L'alimentation forcée de détenus, une pratique actuellement en cours dans la prison américaine de Guantánamo où un nombre croissant de détenus sont en grève de la faim, n'est «jamais acceptable», a indiqué mercredi un porte-parole du Haut-commissariat de l'ONU aux droits de l'homme.

«Si c'est perçu comme un acte de torture ou un traitement dégradant - et c'est le cas, c'est douloureux - alors c'est interdit par la loi internationale», a déclaré à l'AFP Rupert Colville, faisant référence notamment à la convention contre la torture et autres peine ou traitements cruels, inhumains ou dégradants.

Sur la question de l'alimentation forcée, l'ONU suit les directives de l'Association médicale mondiale (AMM), organisation internationale de médecins fondée en 1947 pour assurer les plus hautes normes possibles en matière d'éthique et de soins et qui compte les États-Unis parmi sa centaine de membres.

Or selon l'AMM, souligne M. Colville, «l'alimentation forcée n'est jamais acceptable».

«Même dans un but charitable, l'alimentation accompagnée de menaces, de coercition et avec recours à la force ou à l'immobilisation physique est une forme de traitement inhumain et dégradant», indique l'AMM dans sa Déclaration de Malte.

«Tout autant inacceptable est l'alimentation forcée de certains détenus afin d'intimider ou de contraindre les autres grévistes de la faim à cesser de jeûner», ajoute le document, cité par le porte-parole de l'ONU.

L'AMM précise que «l'alimentation artificielle peut se justifier sur le plan éthique si les grévistes de la faim l'acceptent. On peut aussi l'accepter si des personnes privées de leurs capacités n'ont pas laissé d'instructions préalables basées sur leur libre arbitre».

» Données extraites:
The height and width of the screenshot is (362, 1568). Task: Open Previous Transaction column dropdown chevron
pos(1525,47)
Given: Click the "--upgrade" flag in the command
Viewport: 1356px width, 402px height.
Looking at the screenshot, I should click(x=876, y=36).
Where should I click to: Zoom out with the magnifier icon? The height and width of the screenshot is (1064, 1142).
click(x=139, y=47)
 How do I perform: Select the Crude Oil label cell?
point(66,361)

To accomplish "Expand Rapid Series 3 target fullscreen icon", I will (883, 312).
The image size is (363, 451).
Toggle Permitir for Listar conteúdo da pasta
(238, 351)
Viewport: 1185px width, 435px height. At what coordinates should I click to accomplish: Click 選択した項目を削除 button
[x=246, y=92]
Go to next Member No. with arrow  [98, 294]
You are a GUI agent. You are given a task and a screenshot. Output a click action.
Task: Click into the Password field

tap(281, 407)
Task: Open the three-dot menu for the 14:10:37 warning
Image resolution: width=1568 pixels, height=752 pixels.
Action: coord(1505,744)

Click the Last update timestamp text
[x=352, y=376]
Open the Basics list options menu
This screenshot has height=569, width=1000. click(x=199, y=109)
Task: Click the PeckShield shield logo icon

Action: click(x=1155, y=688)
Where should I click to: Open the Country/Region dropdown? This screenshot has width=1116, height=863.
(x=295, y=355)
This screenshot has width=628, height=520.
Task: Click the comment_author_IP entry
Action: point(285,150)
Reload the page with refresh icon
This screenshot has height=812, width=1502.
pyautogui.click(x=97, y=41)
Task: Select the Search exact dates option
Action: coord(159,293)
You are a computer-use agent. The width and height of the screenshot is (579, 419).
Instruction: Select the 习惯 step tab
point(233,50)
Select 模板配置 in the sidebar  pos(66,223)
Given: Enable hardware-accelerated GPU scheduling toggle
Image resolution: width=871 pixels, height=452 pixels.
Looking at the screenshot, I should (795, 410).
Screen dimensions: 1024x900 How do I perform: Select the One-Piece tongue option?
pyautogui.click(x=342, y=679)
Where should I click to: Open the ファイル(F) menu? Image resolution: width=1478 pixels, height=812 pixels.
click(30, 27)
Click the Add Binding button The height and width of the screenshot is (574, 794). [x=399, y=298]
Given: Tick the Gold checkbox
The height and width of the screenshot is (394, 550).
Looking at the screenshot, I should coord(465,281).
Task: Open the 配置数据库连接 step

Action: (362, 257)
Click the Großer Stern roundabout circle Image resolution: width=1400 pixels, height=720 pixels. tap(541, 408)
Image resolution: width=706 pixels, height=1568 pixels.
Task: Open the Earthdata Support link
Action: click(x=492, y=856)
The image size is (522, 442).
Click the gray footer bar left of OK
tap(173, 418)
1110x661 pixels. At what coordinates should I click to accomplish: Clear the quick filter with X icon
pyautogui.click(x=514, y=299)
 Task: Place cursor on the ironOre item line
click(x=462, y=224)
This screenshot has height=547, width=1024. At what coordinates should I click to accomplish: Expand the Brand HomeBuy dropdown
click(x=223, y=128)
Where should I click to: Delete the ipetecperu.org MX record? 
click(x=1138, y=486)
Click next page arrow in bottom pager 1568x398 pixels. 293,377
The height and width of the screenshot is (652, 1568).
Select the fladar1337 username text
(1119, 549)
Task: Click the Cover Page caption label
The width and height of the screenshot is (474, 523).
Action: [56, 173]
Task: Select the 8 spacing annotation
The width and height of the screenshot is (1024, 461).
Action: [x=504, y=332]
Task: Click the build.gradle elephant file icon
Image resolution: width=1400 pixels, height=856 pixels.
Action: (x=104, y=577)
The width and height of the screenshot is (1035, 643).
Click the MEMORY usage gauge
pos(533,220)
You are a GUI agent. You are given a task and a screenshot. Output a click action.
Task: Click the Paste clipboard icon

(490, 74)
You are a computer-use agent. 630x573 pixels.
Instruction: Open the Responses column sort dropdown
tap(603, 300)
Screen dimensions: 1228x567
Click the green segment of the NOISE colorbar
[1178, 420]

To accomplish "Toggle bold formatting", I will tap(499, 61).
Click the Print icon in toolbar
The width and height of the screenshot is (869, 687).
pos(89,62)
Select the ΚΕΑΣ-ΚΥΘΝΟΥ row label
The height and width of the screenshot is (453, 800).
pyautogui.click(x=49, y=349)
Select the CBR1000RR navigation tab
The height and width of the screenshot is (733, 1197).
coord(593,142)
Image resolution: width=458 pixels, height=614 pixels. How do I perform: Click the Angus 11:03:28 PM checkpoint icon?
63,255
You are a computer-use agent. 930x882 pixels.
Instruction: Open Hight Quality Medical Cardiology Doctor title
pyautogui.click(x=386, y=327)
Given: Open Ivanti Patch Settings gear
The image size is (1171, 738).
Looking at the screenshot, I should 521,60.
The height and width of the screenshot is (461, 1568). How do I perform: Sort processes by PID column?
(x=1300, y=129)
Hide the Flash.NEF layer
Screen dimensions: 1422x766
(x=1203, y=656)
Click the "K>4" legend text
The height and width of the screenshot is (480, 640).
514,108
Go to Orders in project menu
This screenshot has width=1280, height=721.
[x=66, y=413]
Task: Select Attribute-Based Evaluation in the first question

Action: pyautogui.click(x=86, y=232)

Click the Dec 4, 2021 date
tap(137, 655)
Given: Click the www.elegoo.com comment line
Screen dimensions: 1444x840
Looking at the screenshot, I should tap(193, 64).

» Explorer le contenu:
A. D'après l'article sur l'alimentation forcée à Guantánamo, répondez brièvement :
(i) Quel est le nom du porte-parole du Haut-commissariat de l'ONU aux droits de l'homme cité dans l'article ?
(ii) En quelle année l'Association médicale mondiale a-t-elle été fondée ?
(iii) Comment s'appelle la déclaration de l'AMM d'où sont tirées les citations ?
B. Rédigez la suite de l'article sur l'alimentation forcée à Guantánamo, en reprenant après sa dernière phrase.

» Réponses par consigne:
A.
(i) Rupert Colville
(ii) En 1947
(iii) La Déclaration de Malte

B.
Les directives de l'AMM pour la prise en charge des grévistes de la faim prévoient que lorsqu'un prisonnier refuse toute nourriture et que le médecin estime que celui-ci est en état de formuler un «jugement conscient et rationnel» quant aux conséquences qu'entraînerait son refus de se nourrir, il ne doit pas être alimenté artificiellement.

En outre, la décision en ce qui concerne la capacité du prisonnier à exprimer un tel jugement doit être confirmée par au moins un deuxième médecin indépendant. Le médecin doit par ailleurs expliquer au prisonnier les conséquences que sa décision de ne pas se nourrir pourrait avoir sur sa santé.

La pression s'est accrue ces dernières semaines sur le président américain Barack Obama pour qu'il ferme cette prison militaire implantée à Cuba où 166 détenus sont toujours enfermés. Un mouvement de grève de la faim, entré dans sa 12e semaine, ne cesse de s'étendre et touche aujourd'hui 100 prisonniers, selon le bilan officiel de la prison, et 130 selon les avocats.